Addiction Effect Everyone
Addiction effects everyone in an addicts life not just the addict themselves. Beating any addiction whether it be to alcohol or drugs can feel like an impossible task. The addict may feel as if they are travelling down a long, winding road without an end in sight, but even though the journey may seem long it is attainable. If an addict is ready to stop drinking or taking drugs, and are willing to get the needed support addiction can be overcome. An addict need not wait until they “bottom out” before reaching out to someone, they can make the decision to change at any time.
Treatments For Alcoholism And Recovery Time
Step 1: Admit to yourself that you have a drinking or a drug problem. The vast majority of alcoholics and addicts don’t make the decision to stop drinking or using out of the blue or change overnight. Its a gradual process and the alcoholic or addict may initially deny their drinking or drug problems.
Step 2: Set an exact date to quit drinking or taking drugs. After an addict makes the decision to quit, then the next step would be to set a clear drinking or using goals as to when you’ll actually stop drinking or using drugs. Be specific, realistic, and clear with your goal. For example, write down “I will quit drinking or using drugs on _____ date or ” I will only have 4 drinks or use drugs during the weekend.”Cut back gradually and you have a greater chance for success.
* Get rid of any alcohol or drugs and other drug or drinking reminders in your home or at your office.
* Tell your family and your friends or co-workers of your plan to stop drinking or using drugs and if they drink or use drugs as well ask them to respectfully not do it in your presence to support your decision to quit.
* Stand up for yourself and make it very clear that you will not allow drinking or drug use in your home and that you may not be able to attend social gatherings where there may be drinking or drug use or where alcohol or drugs may be present.
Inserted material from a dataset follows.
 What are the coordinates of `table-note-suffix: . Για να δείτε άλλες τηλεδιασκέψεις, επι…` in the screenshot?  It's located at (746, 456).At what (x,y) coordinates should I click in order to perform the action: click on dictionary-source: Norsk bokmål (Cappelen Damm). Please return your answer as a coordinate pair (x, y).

* Stay away from anyone who influences you to drink or use drugs and who doesn’t support you in your efforts to quit. Understand that this may involve giving up certain friends or breaking certain social relationships.
* Think about what attempts you’ve made in the past to quit drinking or using drugs. What helped? What didn’t work for you? Focus on what you can do differently to avoid backsliding.
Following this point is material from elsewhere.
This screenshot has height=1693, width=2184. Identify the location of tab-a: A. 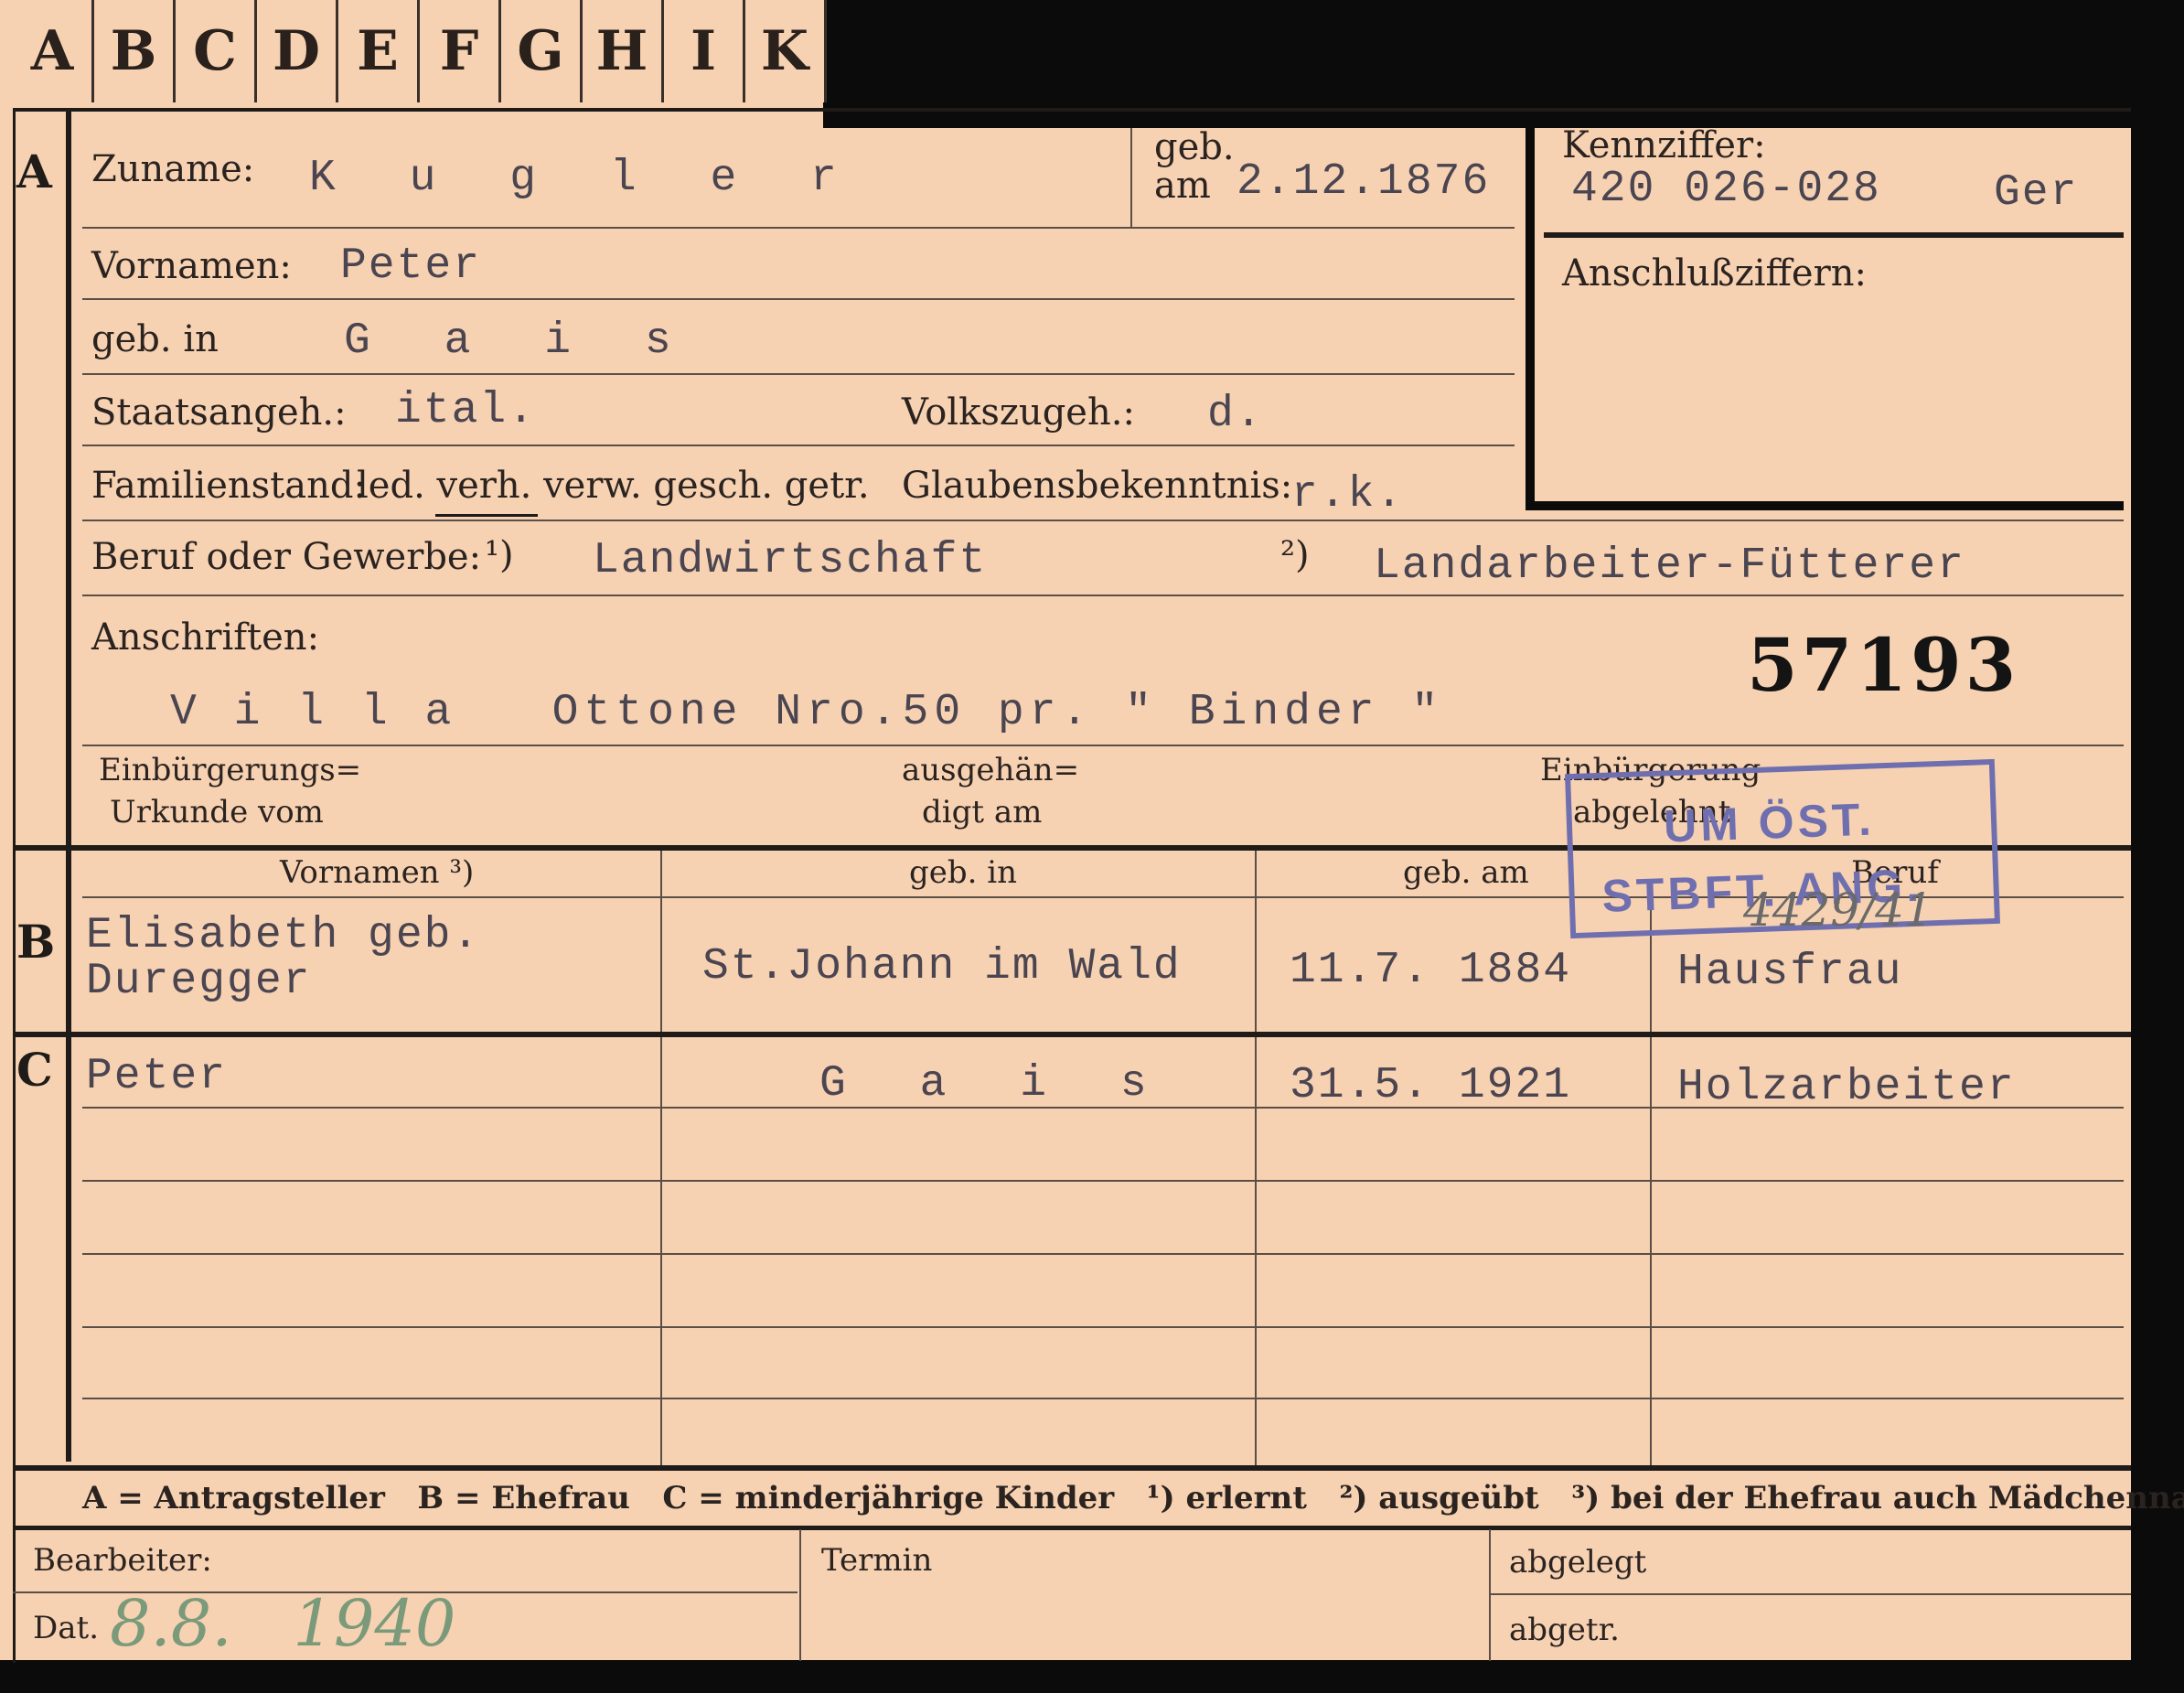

Medications Used To Treat Alcoholism And Drug Addiction
While there is no magic cure to stop drinking and drug use these FDA approved medications can help.
* Antabuse: Over 50 years ago it was first used and as such it is one of the oldest drugs out for this purpose. Antabuse works by interfering with the body’s ability to absorb alcohol. This medication inhibits the production of an enzyme that allows the absorption of an alcohol breakdown product called acetaldehyde. Without the ability to breakdown acetaldehyde it builds up in the body after even a fraction of alcohol is drunk causing nausea, heart palpitations, and flushing.
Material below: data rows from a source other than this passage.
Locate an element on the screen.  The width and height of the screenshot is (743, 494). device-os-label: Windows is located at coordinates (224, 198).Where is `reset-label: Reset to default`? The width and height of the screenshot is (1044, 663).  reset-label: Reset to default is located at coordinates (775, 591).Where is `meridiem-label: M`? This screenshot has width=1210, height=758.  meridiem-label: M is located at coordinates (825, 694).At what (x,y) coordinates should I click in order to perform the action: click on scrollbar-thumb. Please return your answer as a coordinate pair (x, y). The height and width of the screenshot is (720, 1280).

* Campral: This is a tablet that is taken 3 times a day by mouth and it reduces the symptoms an alcoholic may experience when they do not consume alcohol for a prolonged periods of time such as anxiety, insomnia, mood changes, and restlessness. Campral was shown to increase the level of alcoholics who were able to abstain from drinking for several weeks or months at a time.
*Naltrexone: This medication is taken as a pill one time a day or as a monthly injection and it helps to reduce the cravings for alcohol and the pleasure that is received from drinking. It does this by using the receptors in the brain for endorphins which are proteins which help to elevate mood. These receptors also take narcotics such as heroin or morphine.
* Topamax: Is a medication used to treat seizures and has an action much similar to Campral.
For Opioid Addictions
There are Methadone, Buprenorphine, and Naltrexone. These act on the sections of the brain that heroin and morphine do. Buprenorophine and Methadone relieve the craving for the drug and suppress the drugs withdrawal symptoms. Naltrexone blocks heroins effects as well as other opiate drugs at the receptor sites in the brain, but should only be used if the addict has already been detoxified.
* Suboxone: This medication is effective in treating addiction to pain pills such as OxyContin as well as heroin.
* Baclofen: This muscle relaxant is used in the treatment of heroin, cocaine, and other opiate addictions, but is in its early stages of use.
Also being tested is an “addiction vaccine”. Supposedly when an addict is vaccinated and then relapses and uses cocaine the drugs effects are muted and then the addict doesn’t feel the effect of the drug. The theory is that the addict will be able to get their normal life back. The vaccine works in the blood not in the brain. It binds to the cocaine before it can cross the blood brain barrier and this prevents or at least drastically reduces its ” feel good” effects.